20 Apr 2018
As I walk around Cardiff, the city where I live, I am particularly concerned to see more young people on the streets. As residents of Cardiff, we are told by the council that there is no need for anyone to sleep rough as there are enough spaces in hostels. We are also told that we shouldn’t give money or buy food for anyone on the streets and that this can actually make things worse. So what should citizens of Cardiff who are concerned about homelessness do?
A new way of donating, Give Differently, has been established, with a donation point on The Hayes and the ability to give by text. The campaign is funded by For Cardiff (the Business Improvement District) and the money is managed by the Community Foundation for Wales. Organisations working with homeless people will be able to apply for grants on behalf of individuals to help them move on with their lives. It will be interesting to see how this develops. But what about people who want to do more than give money?
Last year, I was lucky to be awarded a Winston Churchill Memorial Trust travel fellowship to visit California and Canada to look at community and business engagement in tackling youth homelessness. I wanted to see how people, communities and businesses were encouraged and supported to become involved in a context where the safety nets which we are used to working with, (as imperfect as they are), are not in place.

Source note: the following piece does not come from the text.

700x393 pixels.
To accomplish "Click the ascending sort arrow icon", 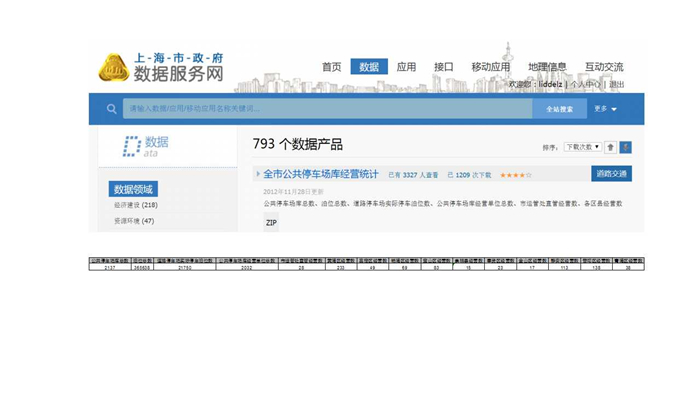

I found more examples of business engagement in youth homelessness than I had anticipated and fewer examples of community engagement. The examples I found ranged from the small to the strategic, from individual to co-ordinated, from youth homelessness specific to those that sought to tackle wider homelessness/housing issues. And many went beyond giving money. I’ll mention just a couple of examples here which are focused on system change:
The Everyone In campaign in Los Angeles has come on the back of two successful referenda to increase property and sales taxes to fund supportive housing and support services to enable people to move off the streets, increase the amount of affordable housing and provide housing subsidies to individuals. The campaign is described as ‘more than fighting for supportive housing – it’s about changing the perception of homelessness and treating those that are displaced as fellow community members. This problem affects us all …… ‘. The goal of the campaign is to end homelessness across Los Angeles and citizens are being given a range of options for getting involved including being trained to advocate for new housing and services for homeless people in their neighbourhoods.
The Catherine Donnelly Foundation states that it ‘wishes to advance systems-change and lasting solutions in Canada's housing sector.’ It has moved from funding good individual projects to working long-term in partnership with others to prevent and eradicate youth homelessness. The Foundation has invested in youth homelessness over a 10 year period. Part of this is jointly funding, along with a number of other foundations, the post of Director of Policy and Planning at A Way Home Canada, a national coalition focused on ending youth homelessness. The Catherine Donnelly Foundation has also played a critical co-ordination role, bringing together a range of funders to maximise the impact of their engagement in the work of A Way Home Canada and its members.
Based on what I learnt during my fellowship, I am developing typologies of engagement which I hope will be useful in opening up the debate about how businesses, communities and individuals can get involved in tackling, and ultimately ending, youth homelessness. My view is that finding effective ways to make youth homelessness everybody’s business is vital if we are to make ending youth homelessness in Wales a reality.